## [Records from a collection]
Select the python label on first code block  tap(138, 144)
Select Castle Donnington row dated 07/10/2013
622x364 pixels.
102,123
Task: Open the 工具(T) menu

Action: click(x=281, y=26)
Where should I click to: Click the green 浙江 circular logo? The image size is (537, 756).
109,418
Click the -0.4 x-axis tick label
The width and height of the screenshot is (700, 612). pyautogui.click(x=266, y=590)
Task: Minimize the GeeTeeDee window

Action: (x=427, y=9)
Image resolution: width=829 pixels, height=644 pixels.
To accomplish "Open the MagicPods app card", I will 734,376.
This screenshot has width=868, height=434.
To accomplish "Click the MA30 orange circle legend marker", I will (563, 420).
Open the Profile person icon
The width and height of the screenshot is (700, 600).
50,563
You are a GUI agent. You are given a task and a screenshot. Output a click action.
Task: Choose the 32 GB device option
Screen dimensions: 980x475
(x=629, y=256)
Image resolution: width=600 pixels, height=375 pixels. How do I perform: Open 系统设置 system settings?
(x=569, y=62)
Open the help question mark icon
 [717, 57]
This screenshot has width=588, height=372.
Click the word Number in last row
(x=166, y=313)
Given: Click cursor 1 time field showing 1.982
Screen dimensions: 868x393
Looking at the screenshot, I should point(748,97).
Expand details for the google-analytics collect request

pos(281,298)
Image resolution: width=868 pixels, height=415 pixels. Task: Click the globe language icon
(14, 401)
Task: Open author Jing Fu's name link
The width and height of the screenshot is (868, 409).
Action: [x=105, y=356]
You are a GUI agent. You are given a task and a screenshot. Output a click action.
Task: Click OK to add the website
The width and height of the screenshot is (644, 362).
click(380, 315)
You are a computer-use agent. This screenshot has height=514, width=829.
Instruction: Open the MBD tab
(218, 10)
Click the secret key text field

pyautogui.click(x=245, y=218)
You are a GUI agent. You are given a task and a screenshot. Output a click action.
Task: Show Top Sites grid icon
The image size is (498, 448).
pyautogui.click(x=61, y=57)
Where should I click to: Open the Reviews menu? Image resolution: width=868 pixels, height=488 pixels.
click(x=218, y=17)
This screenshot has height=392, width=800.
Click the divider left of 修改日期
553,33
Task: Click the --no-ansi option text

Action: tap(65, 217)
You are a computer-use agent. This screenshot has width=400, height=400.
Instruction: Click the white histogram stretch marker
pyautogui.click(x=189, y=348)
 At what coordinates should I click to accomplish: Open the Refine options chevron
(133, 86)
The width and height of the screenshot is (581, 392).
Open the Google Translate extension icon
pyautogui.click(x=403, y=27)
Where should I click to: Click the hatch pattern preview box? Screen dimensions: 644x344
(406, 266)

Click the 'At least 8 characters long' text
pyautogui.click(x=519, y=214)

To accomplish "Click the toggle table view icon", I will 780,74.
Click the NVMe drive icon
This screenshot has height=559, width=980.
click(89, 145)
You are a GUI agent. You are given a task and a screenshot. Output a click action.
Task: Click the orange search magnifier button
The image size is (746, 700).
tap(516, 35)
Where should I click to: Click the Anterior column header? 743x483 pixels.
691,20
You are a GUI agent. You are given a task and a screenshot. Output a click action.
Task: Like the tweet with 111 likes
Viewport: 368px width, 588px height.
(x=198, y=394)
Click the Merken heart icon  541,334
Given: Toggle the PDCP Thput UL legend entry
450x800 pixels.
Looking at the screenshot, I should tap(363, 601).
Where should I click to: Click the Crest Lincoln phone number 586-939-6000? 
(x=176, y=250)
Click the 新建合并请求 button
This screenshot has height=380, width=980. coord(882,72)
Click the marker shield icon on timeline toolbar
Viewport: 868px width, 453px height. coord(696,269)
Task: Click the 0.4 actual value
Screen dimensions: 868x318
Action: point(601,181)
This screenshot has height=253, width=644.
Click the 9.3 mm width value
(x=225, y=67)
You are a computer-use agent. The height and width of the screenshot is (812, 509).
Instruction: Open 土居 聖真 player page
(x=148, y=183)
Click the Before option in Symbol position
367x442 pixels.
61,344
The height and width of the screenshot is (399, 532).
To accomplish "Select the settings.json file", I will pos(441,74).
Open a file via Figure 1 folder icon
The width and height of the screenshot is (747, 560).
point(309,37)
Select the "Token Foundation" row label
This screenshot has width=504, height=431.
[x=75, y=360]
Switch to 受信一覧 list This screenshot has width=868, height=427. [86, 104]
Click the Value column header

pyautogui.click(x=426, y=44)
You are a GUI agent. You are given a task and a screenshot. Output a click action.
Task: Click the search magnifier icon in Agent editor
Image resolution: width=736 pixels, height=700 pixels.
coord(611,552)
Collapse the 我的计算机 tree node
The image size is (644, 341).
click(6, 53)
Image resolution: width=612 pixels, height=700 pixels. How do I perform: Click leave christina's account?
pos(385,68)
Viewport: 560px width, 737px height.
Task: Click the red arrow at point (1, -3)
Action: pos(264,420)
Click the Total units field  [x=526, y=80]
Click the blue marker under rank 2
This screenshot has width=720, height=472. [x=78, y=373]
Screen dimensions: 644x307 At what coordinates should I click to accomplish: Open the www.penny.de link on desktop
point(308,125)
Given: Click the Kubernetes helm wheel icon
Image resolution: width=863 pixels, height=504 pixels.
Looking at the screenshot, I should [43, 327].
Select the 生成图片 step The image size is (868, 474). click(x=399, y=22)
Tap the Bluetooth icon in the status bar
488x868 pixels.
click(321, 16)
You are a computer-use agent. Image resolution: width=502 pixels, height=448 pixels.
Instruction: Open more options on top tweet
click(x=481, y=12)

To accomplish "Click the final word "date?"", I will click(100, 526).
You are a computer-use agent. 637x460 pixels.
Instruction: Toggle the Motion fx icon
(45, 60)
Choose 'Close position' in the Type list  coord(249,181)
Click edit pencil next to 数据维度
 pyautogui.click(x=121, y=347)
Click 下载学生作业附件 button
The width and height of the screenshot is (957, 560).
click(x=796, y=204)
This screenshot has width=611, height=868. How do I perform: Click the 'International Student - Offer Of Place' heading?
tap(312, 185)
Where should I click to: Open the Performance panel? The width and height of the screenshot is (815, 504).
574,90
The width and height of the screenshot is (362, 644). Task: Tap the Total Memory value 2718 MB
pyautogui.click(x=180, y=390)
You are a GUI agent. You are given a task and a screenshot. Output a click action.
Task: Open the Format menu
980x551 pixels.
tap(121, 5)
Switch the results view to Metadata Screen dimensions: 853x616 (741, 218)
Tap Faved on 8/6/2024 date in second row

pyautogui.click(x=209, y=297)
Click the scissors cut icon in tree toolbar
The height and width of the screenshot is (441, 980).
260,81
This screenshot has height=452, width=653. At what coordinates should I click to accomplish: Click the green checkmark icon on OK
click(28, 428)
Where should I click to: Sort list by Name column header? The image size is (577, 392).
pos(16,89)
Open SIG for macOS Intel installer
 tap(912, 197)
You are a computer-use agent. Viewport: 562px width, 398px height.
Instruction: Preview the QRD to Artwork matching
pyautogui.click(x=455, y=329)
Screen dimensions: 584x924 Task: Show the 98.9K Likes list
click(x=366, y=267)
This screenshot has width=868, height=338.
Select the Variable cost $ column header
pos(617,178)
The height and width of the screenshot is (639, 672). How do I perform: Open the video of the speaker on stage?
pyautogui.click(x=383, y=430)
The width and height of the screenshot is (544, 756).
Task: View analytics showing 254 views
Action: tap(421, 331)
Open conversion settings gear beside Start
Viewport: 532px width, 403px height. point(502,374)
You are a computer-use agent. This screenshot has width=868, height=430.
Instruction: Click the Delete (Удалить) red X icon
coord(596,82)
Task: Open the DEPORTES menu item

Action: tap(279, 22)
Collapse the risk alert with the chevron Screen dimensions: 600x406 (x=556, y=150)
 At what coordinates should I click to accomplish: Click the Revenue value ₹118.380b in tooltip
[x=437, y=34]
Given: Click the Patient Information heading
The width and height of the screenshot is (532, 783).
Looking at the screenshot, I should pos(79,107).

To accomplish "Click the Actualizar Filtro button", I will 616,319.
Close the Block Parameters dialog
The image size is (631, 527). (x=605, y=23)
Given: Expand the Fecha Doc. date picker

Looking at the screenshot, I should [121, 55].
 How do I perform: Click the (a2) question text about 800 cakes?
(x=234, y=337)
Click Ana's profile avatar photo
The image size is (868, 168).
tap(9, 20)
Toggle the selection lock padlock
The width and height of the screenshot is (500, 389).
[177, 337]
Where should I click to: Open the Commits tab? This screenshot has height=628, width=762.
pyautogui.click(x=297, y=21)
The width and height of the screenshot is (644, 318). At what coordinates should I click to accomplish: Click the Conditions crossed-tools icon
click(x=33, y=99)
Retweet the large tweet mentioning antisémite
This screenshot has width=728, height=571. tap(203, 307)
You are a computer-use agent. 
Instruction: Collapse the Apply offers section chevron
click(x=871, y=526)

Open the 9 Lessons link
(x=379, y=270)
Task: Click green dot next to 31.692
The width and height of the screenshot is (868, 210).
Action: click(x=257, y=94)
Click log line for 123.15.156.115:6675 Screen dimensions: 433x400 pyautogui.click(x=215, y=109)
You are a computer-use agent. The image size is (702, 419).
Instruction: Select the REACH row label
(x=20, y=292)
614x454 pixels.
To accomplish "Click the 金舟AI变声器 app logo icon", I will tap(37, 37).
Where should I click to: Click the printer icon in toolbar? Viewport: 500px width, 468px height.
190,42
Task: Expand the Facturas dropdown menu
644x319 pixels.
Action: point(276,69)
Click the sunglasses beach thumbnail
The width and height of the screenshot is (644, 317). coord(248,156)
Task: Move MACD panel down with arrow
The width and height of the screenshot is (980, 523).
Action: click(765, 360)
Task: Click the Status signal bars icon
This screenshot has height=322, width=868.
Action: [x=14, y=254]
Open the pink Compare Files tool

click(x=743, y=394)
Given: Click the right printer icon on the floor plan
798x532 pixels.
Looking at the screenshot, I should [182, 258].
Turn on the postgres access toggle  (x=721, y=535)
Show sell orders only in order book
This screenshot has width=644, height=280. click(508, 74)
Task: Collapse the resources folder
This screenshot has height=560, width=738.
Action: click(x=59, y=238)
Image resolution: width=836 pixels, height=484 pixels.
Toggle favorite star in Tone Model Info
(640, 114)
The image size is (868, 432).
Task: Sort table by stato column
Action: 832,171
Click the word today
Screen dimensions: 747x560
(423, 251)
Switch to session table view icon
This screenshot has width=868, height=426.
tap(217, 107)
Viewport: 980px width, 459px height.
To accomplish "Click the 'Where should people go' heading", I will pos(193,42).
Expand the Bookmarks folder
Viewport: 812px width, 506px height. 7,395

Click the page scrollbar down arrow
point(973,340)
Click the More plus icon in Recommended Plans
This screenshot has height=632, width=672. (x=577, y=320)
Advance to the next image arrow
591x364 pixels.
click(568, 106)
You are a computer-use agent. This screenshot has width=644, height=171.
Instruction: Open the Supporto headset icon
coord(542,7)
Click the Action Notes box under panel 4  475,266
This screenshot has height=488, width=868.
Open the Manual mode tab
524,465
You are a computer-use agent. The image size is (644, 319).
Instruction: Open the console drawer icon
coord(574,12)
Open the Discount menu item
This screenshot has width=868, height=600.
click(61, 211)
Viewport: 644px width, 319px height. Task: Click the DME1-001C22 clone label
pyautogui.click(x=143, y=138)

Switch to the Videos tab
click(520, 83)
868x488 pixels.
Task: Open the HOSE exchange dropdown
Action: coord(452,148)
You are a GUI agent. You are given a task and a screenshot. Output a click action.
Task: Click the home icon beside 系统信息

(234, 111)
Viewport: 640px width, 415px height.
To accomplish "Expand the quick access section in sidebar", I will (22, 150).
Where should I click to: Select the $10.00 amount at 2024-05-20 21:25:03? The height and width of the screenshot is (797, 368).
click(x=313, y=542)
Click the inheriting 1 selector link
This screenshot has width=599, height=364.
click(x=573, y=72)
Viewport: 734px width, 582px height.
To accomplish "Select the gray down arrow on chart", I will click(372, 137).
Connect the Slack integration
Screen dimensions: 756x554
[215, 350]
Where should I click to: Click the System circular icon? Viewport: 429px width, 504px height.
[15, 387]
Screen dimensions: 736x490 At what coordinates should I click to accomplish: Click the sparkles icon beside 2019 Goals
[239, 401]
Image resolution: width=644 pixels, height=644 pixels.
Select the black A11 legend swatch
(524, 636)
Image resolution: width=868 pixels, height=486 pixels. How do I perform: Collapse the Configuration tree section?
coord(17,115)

## [TASK DESCRIPTION]
Say how many lines in the entries include the string "with", and write nothing besides that number.

## [RESPONSE BOX]
3